Table 2. Descriptives (Ta/°C).

Descriptives (Ta/°C)
	TaS	TaK	TaH	ΔTaS-TaK	ΔTaS-TaH
Mean	24.12	25.05	25.05	−0.92	−0.92
Median	24.60	25.30	25.42	−0.85	−0.90
Standard deviation	1.41	1.64	1.57	0.76	0.26
Range	5.90	7.10	6.70	3.80	1.13
Minimum	20.15	21.30	20.70	−3.35	−1.61
Maximum	26.05	28.40	27.40	0.45	−0.48

,

Table 3. Descriptives (RH/%).

Descriptives (RH/%)
	RHS	RHK	RHH	ΔRHS-RHK	ΔRHS-RHH
Mean	34.82	36.92	37.15	−2.10	−2.33
Median	34.70	37.00	36.96	−2.15	−2.25
Standard deviation	1.92	1.99	2.11	1.00	0.84
Range	8.85	8.40	10.12	4.80	4.94
Minimum	30.85	32.70	32.77	−4.10	−4.94
Maximum	39.70	41.10	42.89	0.70	−0.00

,

Table 4. Descriptives (Tg/°C).

Descriptives (Tg/°C)
	TgS	TgK	ΔTgS-TgK
Mean	30.02	34.50	−4.48
Median	30.70	37.00	−4.85
Standard deviation	3.88	6.39	3.14
Range	14.10	20.60	13.25
Minimum	21.55	21.50	−10.65
Maximum	35.65	42.10	2.60

and

Table 5. Descriptives (WS/m/s).

Descriptives (WS/m/s)
	WSS	WSK	ΔWSS-WSK
Mean	0.95	0.94	0.02
Median	0.94	0.90	0.06
Standard deviation	0.30	0.47	0.37
Range	1.58	2.00	1.66
Minimum	0.18	0.00	−0.82
Maximum	1.76	2.00	0.84

.

3. Results

The Ta values had a similar mean ΔTa for TaH and TaK compared with the Ta values logged in the reference station (−0.92 K). The TaK values had a bigger range compared with the other two instruments. This could be due to the fact that the thermometer in Kestrel 5400 is exposed in contrast with the other two instruments. The RHK values followed the RHS values in greater detail compared with the RHH values. The mean WSK values were similar to the WSS values (mean ΔWS = 0.02%). The mean ΔTg value between TgK and TgS was −4.48 K but the two instruments’ responses to solar radiation appear correlated. Examining the TaS, TaK and TaH values, there was a statistically significant positive correlation. Between TaS and TaK; rs = 0.818 (p < 0.005), between TaS and TaH, rs = 0.982 (p < 0.005); and between TaK and TaH, rs = 0.833 (p < 0.005). Examining RHS, RHK and RHH values, there was a statistically significant positive correlation as follows: between RHS and RHK, rs = 0.858 (p < 0.005); between RHS and RHH, rs = 0.912 (p < 0.005); and between RHK and RHH, rs = 0.854 (p < 0.005). There was also a statistically significant positive correlation between WSS and WSK (rs = 0.6, p < 0.005) and between TgS and TgK (rs = 0.922, p < 0.005).

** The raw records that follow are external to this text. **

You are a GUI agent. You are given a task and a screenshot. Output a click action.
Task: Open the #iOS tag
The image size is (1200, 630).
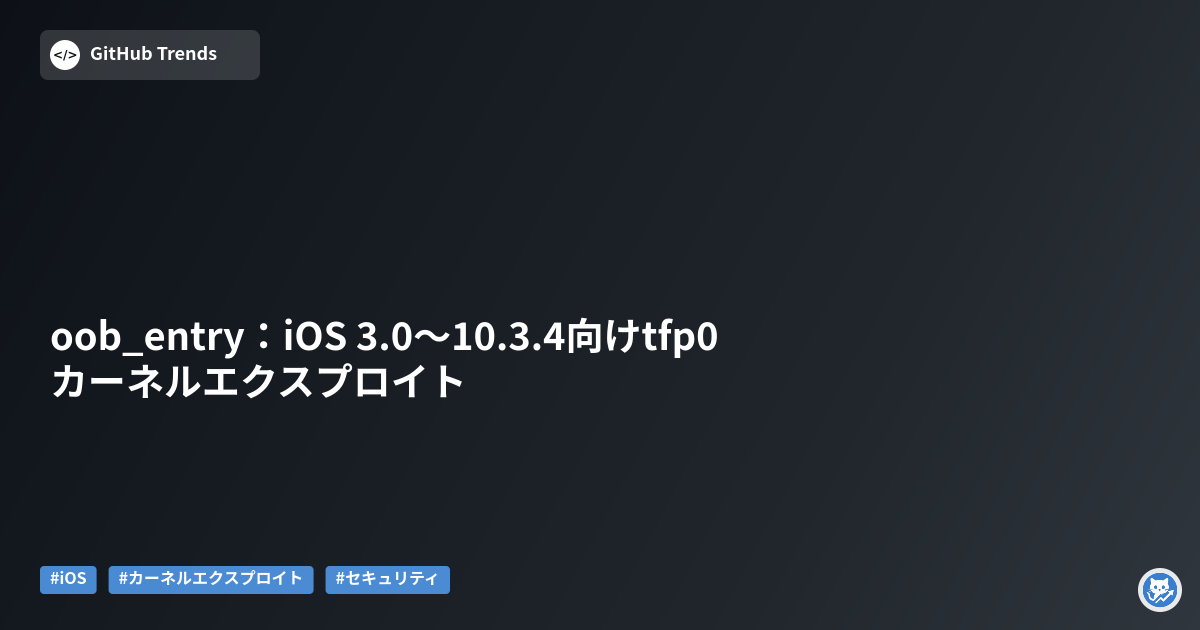click(x=68, y=580)
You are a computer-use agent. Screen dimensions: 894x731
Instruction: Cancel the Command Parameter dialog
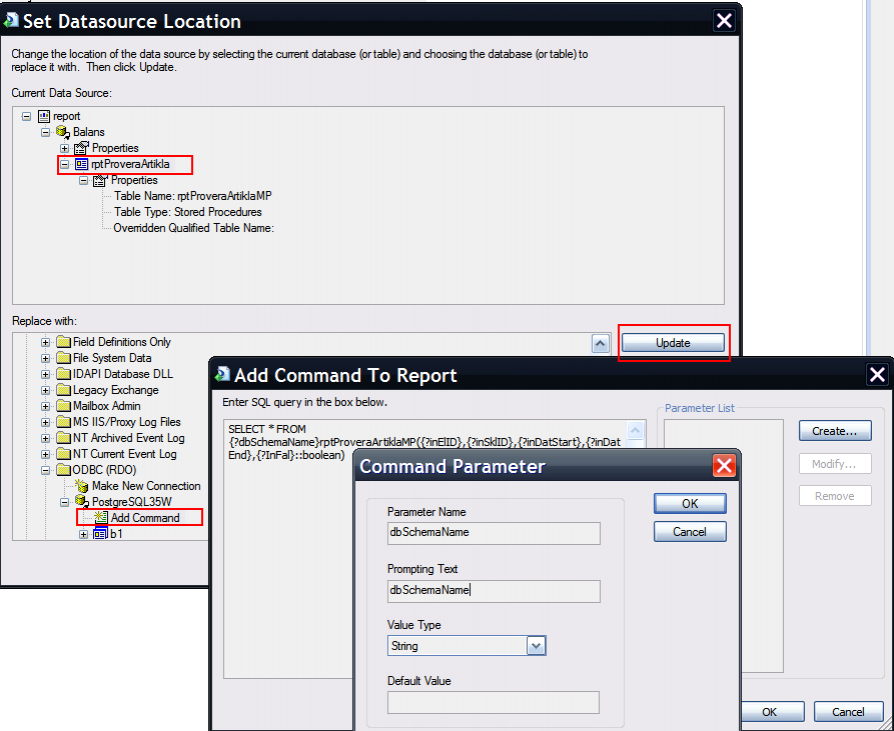[x=690, y=532]
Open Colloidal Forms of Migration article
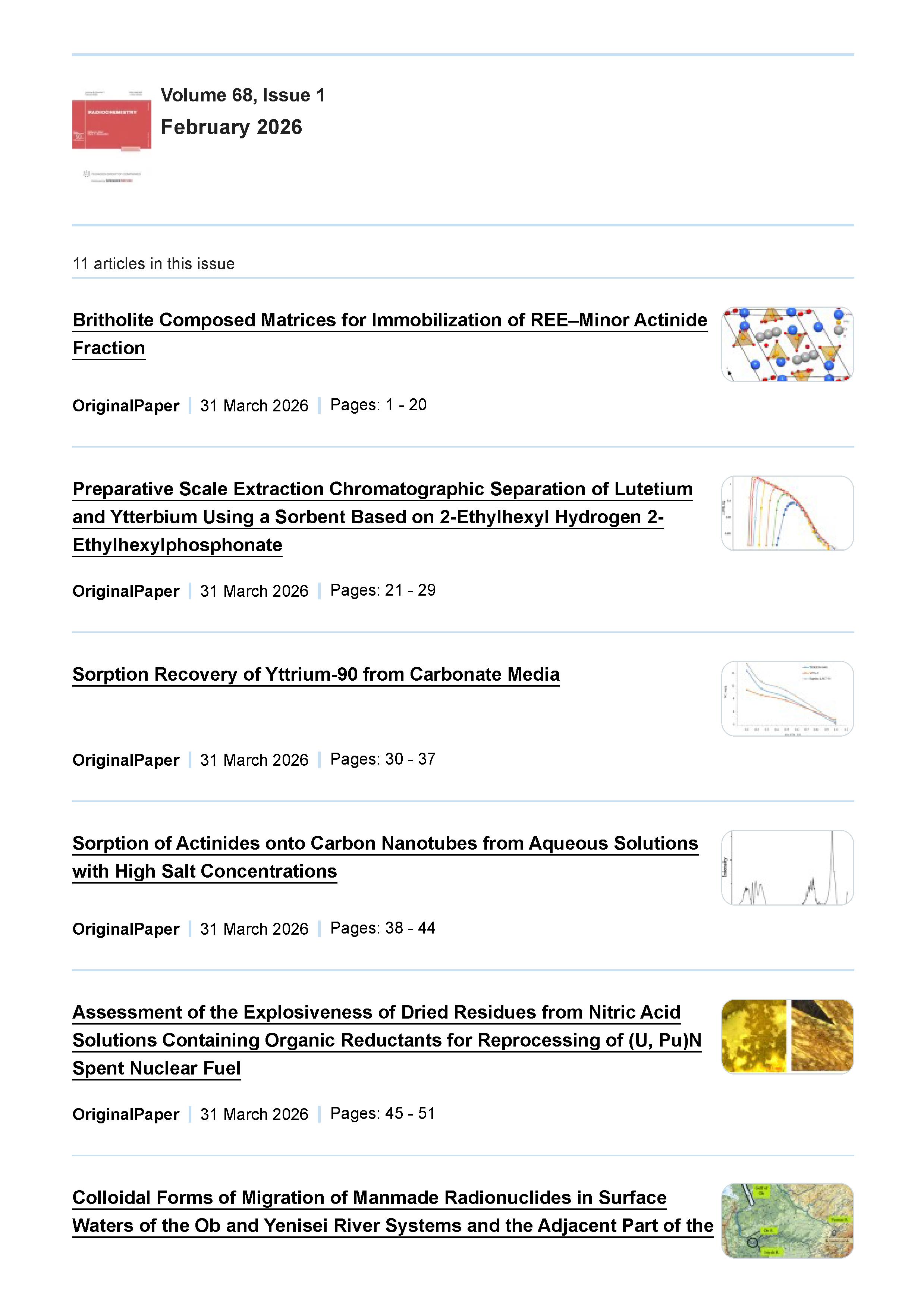This screenshot has height=1308, width=924. tap(369, 1198)
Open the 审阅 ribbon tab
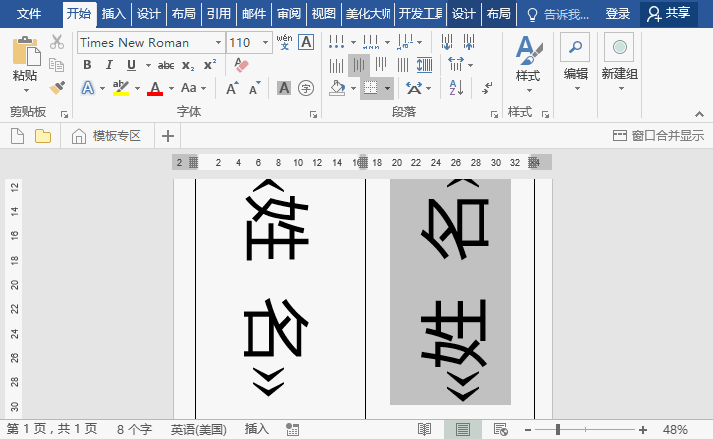The image size is (713, 439). pyautogui.click(x=289, y=14)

As a more affordable and portable solution compared to a full micrometeorological station, the HOBO MX2302A appeared to give better measurements for Ta and RH compared to Kestrel 5400. The WS values from Kestrel 5400 were comparable to the WS values logged in the reference station but must be used with caution, especially due to the lack of more detailed logging options in Kestrel 5400 and the different operational principal of the two anemometers (sonic vs. vane). However, the Tg values logged in Kestrel 5400 in comparison with Tg values from the reference station appeared to be significantly correlated.

4. Conclusions

In conclusion, the first findings indicate that the use of portable and less expensive instruments may be a feasible alternative to a full scientific micrometeorological station in bioclimatological research. However, further study is needed to properly comprehend the possibilities of this method. Future research should be conducted under a broader range of environmental variables, such as different seasons (winter, summer and transitional periods), and varying levels of shading. Furthermore, the number of measurements obtained should be raised in order to examine the efficiency of these devices more thoroughly. Overall, the objective of this continuing research is to discover the optimal instrumental configurations that will allow for more accessible and cost-effective bioclimatic monitoring.